Material Relevance: The study confirms that accurate modeling of diamond’s optical response requires accounting for zero-point motion and thermal renormalization, emphasizing the need for high-quality, low-defect CVD diamond materials for experimental validation.
Methodology: The approach integrates Born-Oppenheimer (BO) approximation, QMC/CEIMC for nuclear sampling, and Density Functional Theory (DFT-HSE/PBE) for electronic structure calculations.
6CCVD Value Proposition: 6CCVD provides the high-purity Single Crystal Diamond (SCD) and Polycrystalline Diamond (PCD) required to experimentally validate these advanced theoretical predictions, offering custom dimensions, precise thickness control, and ultra-low roughness polishing essential for optical measurements.

Technical Specifications

The following data points are extracted from the analysis concerning the Carbon Diamond benchmark system:

Parameter	Value	Unit	Context
Material Studied	Carbon Diamond	N/A	Used as a quantum crystal benchmark
Simulation Temperature	297	K	Room temperature
Lattice Structure	Cubic Supercell (64 atoms)	N/A	Used for PIMD/PBE calculations
Lattice Constant	3.56712	Å	Appropriate for room temperature
Optical Gap (Semi-classical, WL)	3.45	eV	Extracted via Tauc analysis (Fig. 6b)
Optical Gap (Quantum Averaging, QA)	3.55	eV	Extracted via Tauc analysis (Fig. 6b)
DFT Functional Used	PBE	N/A	Used for carbon absorption calculations
Kinetic Energy Cut-off	60	Ry	Used in DFT calculations for carbon
Gaussian Smearing	0.35	eV	Used in computing the absorption profile
Polishing Requirement (Implied)	Ra < 1	nm	Necessary for high-fidelity optical absorption studies

Key Methodologies

The research utilized a sophisticated combination of many-body and effective single-electron theories to model electronic and optical properties, focusing on non-perturbative treatment of nuclear motion.
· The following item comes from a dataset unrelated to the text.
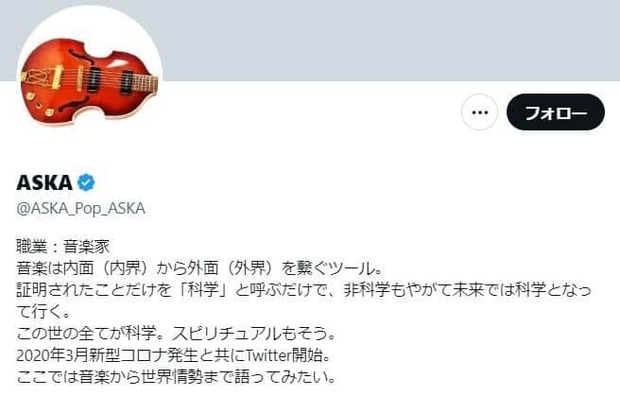620x396 pixels.
Task: Click bio line この世の全てが科学
Action: coord(176,334)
Born-Oppenheimer (BO) Approximation: Assumed valid for condensed matter, separating electron and nuclear motion.
Quantum Monte Carlo (QMC) Methods: Used for precise calculation of electronic properties, including the fundamental energy gap derived from electron addition/removal energies in canonical and grand canonical ensembles.
Coupled Electron-Ion Monte Carlo (CEIMC) / Path Integral Molecular Dynamics (PIMD): Employed to sample the nuclear distribution, incorporating zero-point quantum motion and thermal effects, particularly for light nuclei (Hydrogen) and Carbon Diamond.
Grand-Canonical Twist Averaging Boundary Conditions (GCTABC): Applied to reduce finite-size effects in QMC calculations, providing access to the density of states (DOS).
Kubo-Greenwood (KG) Formalism: Used to calculate optical conductivity $\sigma(\omega, T)$.
Quantum Averaging (QA) Procedure: An alternative to the semi-classical (Williams-Lax, WL) approach, where eigenvalues and matrix elements are averaged over nuclear states, providing a more accurate onset of absorption consistent with the fundamental energy gap, especially at low temperatures.
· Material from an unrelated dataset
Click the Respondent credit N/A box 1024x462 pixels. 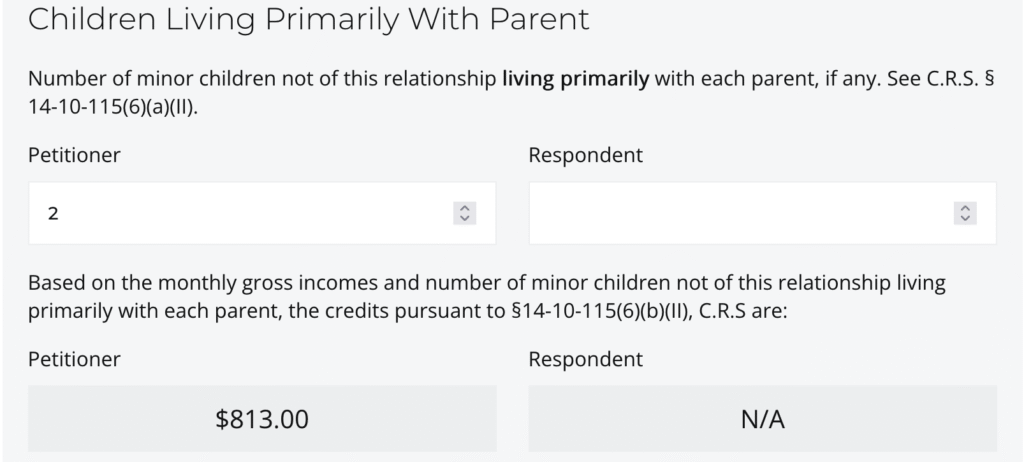pyautogui.click(x=762, y=418)
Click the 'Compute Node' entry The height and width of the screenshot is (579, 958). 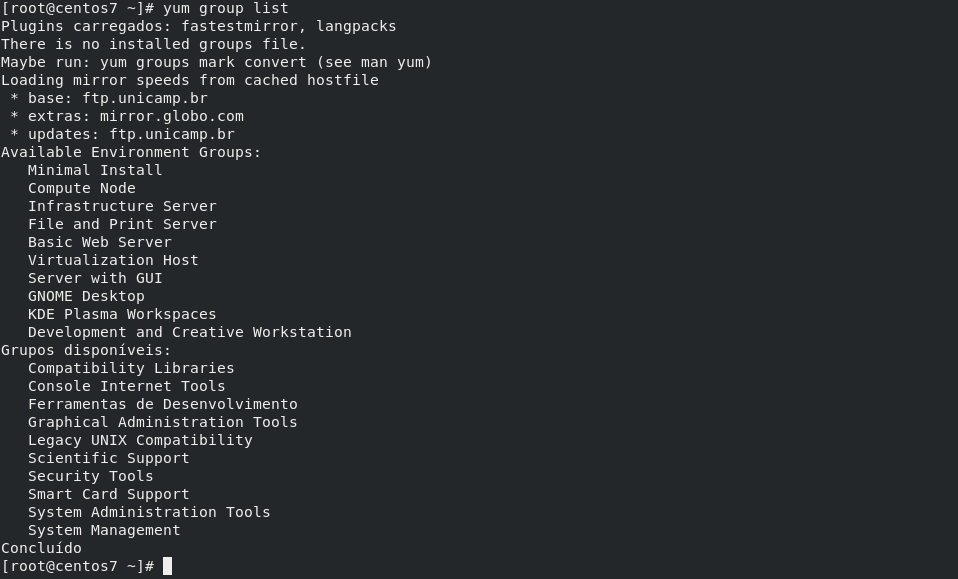[82, 188]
6CCVD Solutions & Capabilities

The research highlights the critical role of material purity and structural perfection in determining the fundamental electronic and optical properties of diamond. 6CCVD is uniquely positioned to supply the high-specification MPCVD diamond required to validate and extend these advanced computational studies.

Applicable Materials

To replicate or extend the optical absorption and band structure studies performed on Carbon Diamond at 297 K, researchers require materials with exceptional crystalline quality and minimal defects.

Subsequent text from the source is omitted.